Tak ada respon dari Javas. Membuat pandangan Alida bertemu dengan Bu Rosy. Alida tahu ia tak boleh cepat menyerah. Taruhannya besar!
“Kak Javas masih punya banyak waktu untuk mengejar ketertinggalan, sebelum masuk semester 2.” Alida kembali bicara, ramah dan secerah mungkin. Ia sudah duduk di kursi yang disediakan. Bagian terbaiknya, tidak di sebelah Javas. Memudahkan Alida untuk menarik dan membuang napas tanpa khawatir terdengar kakak kelasnya.
Sambil membolak-balik halaman buku catatan, Alida menanti Javas menanggapinya. Menit demi menit berlalu, putra tunggal keluarga Samudera itu tak kunjung merespon. Menoleh pun juga tidak. Alida pun mulai membiasakan diri, meski sungguh sulit.
Alida pun tak sadar jika ekor mata Javas, selalu awas. Senyum manis Alida tertangkap olehnya. Javas benci menemukan senyuman itu! Untuk saat ini, pilihan Javas hanya mendiamkan Alida. Sekeras apa pun ia menolak kehadiran gadis itu, tak akan mengubah pendirian sang eyang. Alida sudah ditetapkan menjadi teman belajarnya. Setelah sekian banyak tenaga didik yang mundur teratur memberikannya bimbingan belajar. Termasuk, Pak Dianang. Tak ada yang sanggup membuat Javas bicara. Ia menyimpan lukanya rapat-rapat. Lagipula, memangnya ada yang betul-betul peduli dengan perasaannya? Eyang yang Javas kira peduli dengan dirinya, malah mendatangkan gadis yang membuat luka Javas makin terasa perih!
“Kak Javas.” Alida kembali memanggil dengan sabar. “Catatan kemarin, apa udah Kak Javas baca? Ada yang mau ditanyakan, nggak?” Ia masih berusaha tampak semangat, meski akal mulai habis.
Jujur saja, Alida paling malas membujuk orang. Adiknya sendiri yang masih SD kalau ngambek tak mau belajar, Alida diamkan. Ini malah orang lain dan baru kenal, yang harus Alida bujuk-bujuk supaya meresponnya agar mau belajar bersama? Benar-benar ujian kesabaran!

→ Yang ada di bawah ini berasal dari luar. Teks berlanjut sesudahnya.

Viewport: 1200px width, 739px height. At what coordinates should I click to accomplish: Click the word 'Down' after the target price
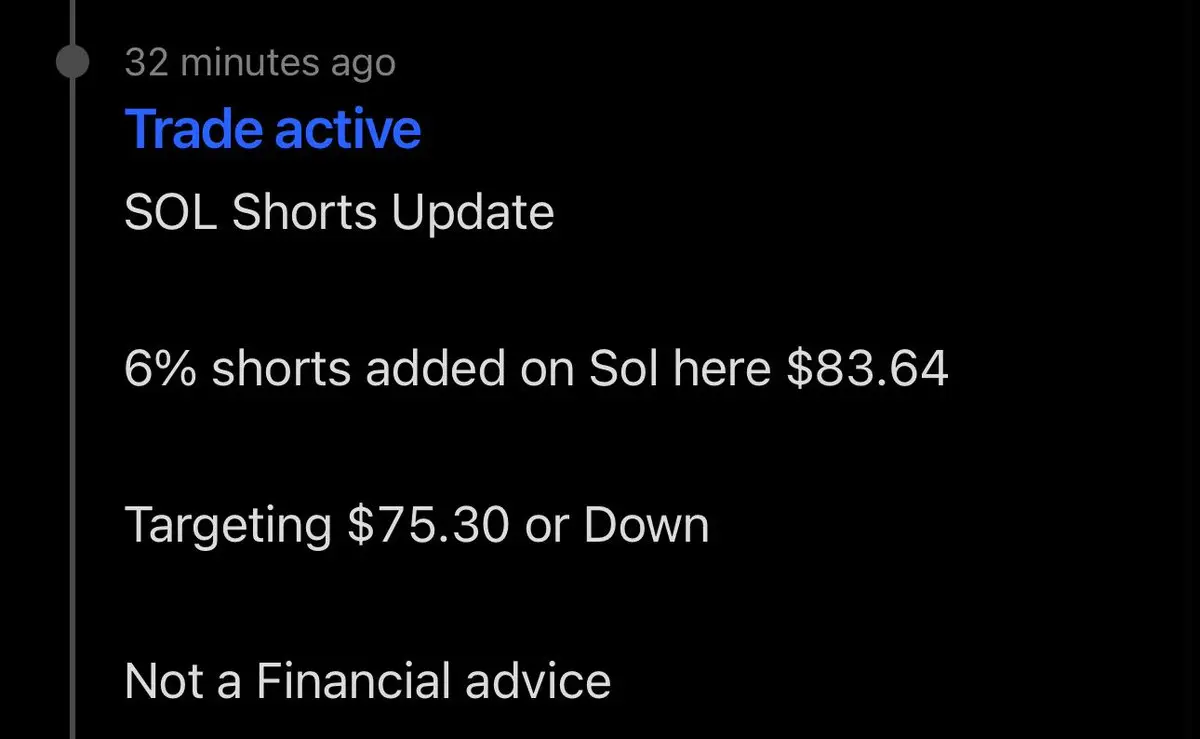coord(646,525)
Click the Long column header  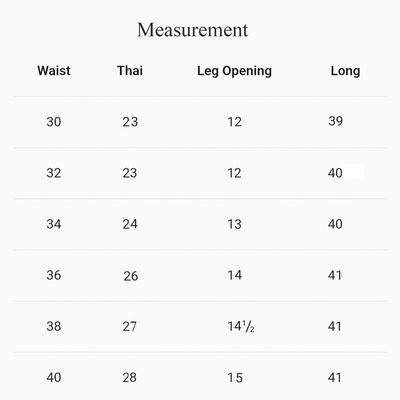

Alida mendengus pelan. Ia memilih diam sejenak untuk mengatur strategi. Beberapa saat kemudian, Alida kembali mengajak Javas bicara. Sayangnya, hingga gelap membentang di angkasa, tak juga membuahkan hasil. Ia pulang tanpa kemajuan apa pun. Javas masih tak bicara. Meski tidak mengusirnya. Namun, Alida tak mau pulang dengan tangan kosong! Ia harus mendapat informasi baru tentang Javas melalui Bu Rosy.
“Eyang, saya mau nanya lagi tentang Kak Javas,” ucap Alida antusias. Energi sabarnya sudah terkuras habis, tetapi Alida akan datang dengan membawa stok kesabaran baru. Rumusnya, ia tak boleh kalah dengan dirinya sendiri! Ia sudah mempertaruhkan masa depannya, dan tentu saja, ia bisa tidak dianggap anak oleh Papa kalau sampai tidak lulus UN!